シーズン序盤、鬼の居ぬ間にどのチームが着実に勝利を重ねるか。そこも面白い点になってきますね。

タイムこそ参考になりませんが、どうやら今年のフェラーリは調子がよさそうだ、という話が出てきました。
順調にラップを重ね、タイムも落ち着いているようです。
昨年まで使用していたマシンは開発に苦しみ、思うような結果が出なかっただけに、新レギュレーションのマシン開発に成功し、開幕戦からいい結果を出せれば、その流れで上位を狙える存在になるでしょう。
F1草創期から参戦し続ける名門チームの復活は見ものです。

そして我らがレッドブル。
久しぶりに、チャンピオンのみが付けることを許される「カーナンバー1」が戻ってきます。
カーナンバー1をつけるのは任意となっており、ハミルトンは自身のラッキーナンバー「44」にこだわったため、ここ数年カーナンバー1を見ることがなかったのです。

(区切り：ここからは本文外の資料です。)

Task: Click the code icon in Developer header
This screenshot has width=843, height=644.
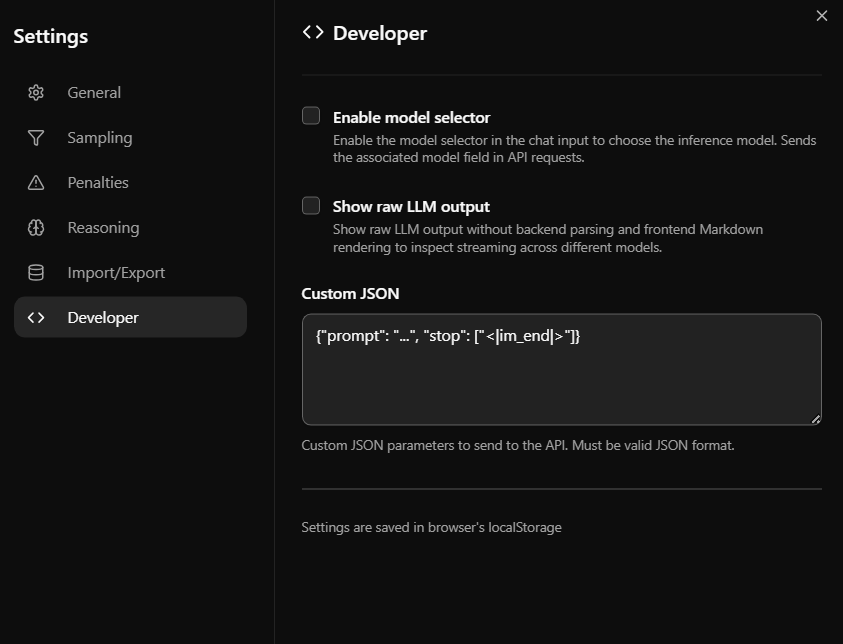Action: point(313,33)
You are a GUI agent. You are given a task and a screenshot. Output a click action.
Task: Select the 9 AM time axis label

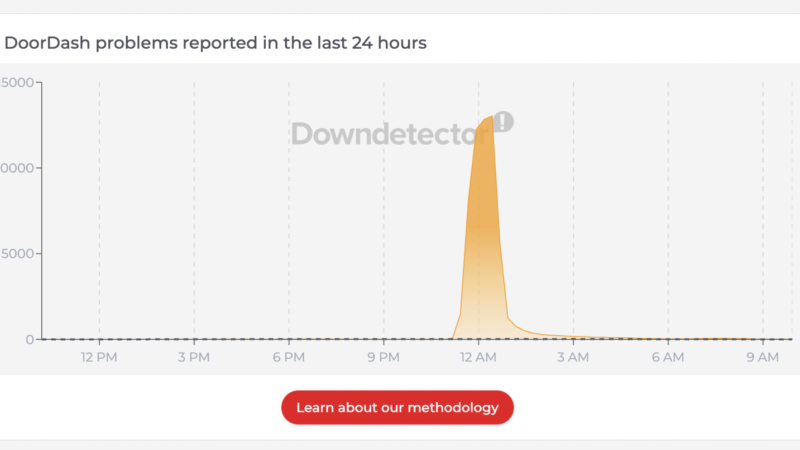[763, 357]
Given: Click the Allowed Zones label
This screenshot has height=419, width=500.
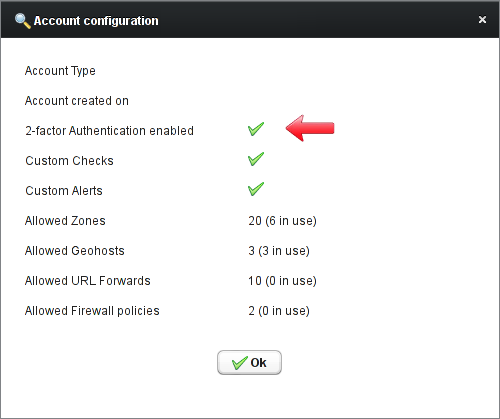Looking at the screenshot, I should click(x=65, y=221).
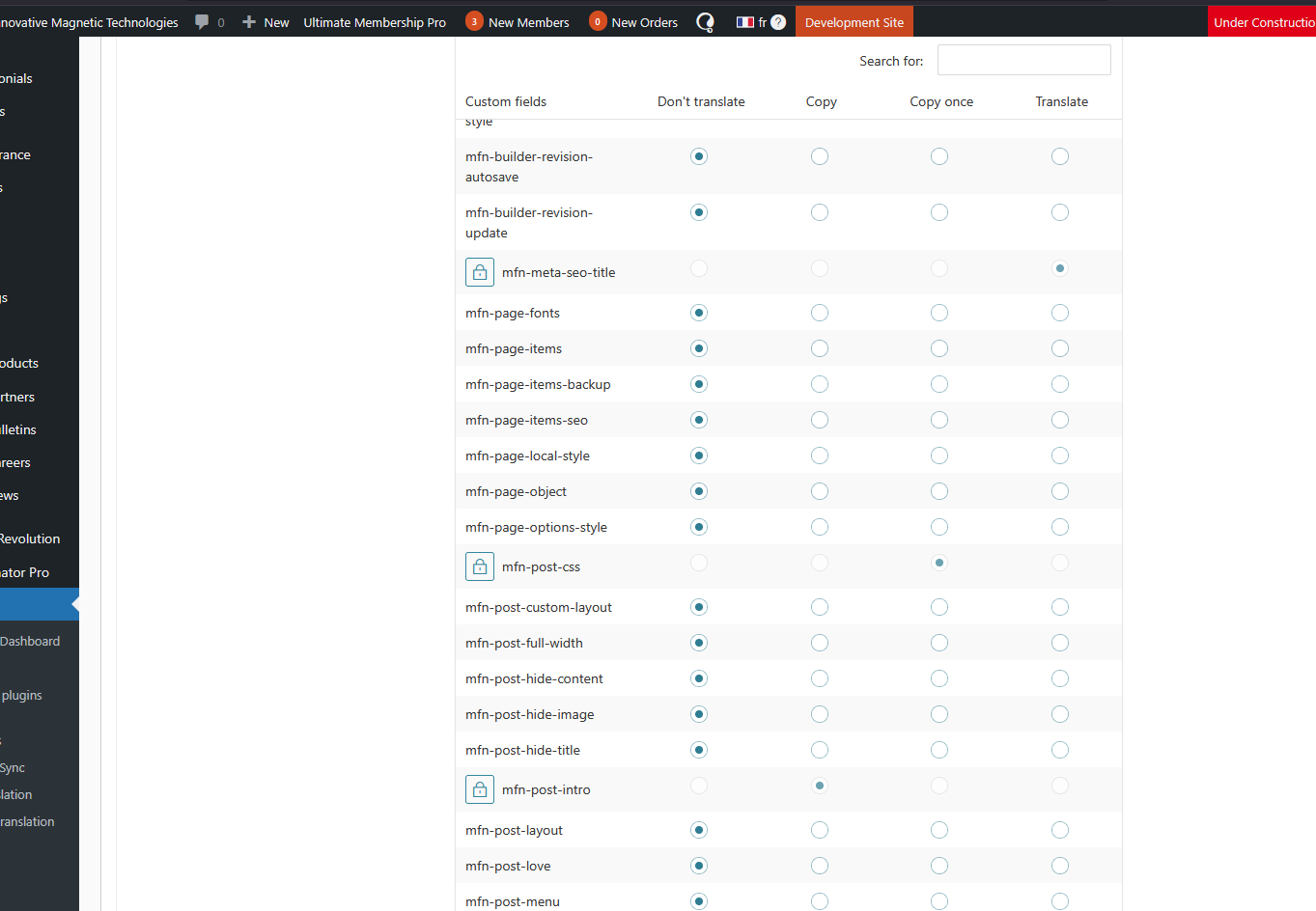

レッドブルもテストでは空力パーツを試行錯誤し、最終的にタイム上位に食い込んできていますので、順調にテストを終えたと思われます。
パワーユニットも「レッドブル・パワートレインズ」と変わりましたが、実質ホンダが制作したものを使用します。
マシンに誇らしく掲げられた「HRC」のロゴと共に闘う2022年。
王者フェルスタッペンはもちろん、チームメイトの「チェコ」ことセルジオ・ペレスの走りにも注目です。

今年のルーキードライバーはアルファロメオの周 冠宇(ジョウ・グァンユウ)のみ。
彼は今年、晴れて中国人初のF1ドライバーとなりました。
上海出身の彼は長年ヨーロッパで経験を積み、ようやくチャンスが巡ってきた苦労人。同じアジア圏のドライバーとして応援したいひとりです。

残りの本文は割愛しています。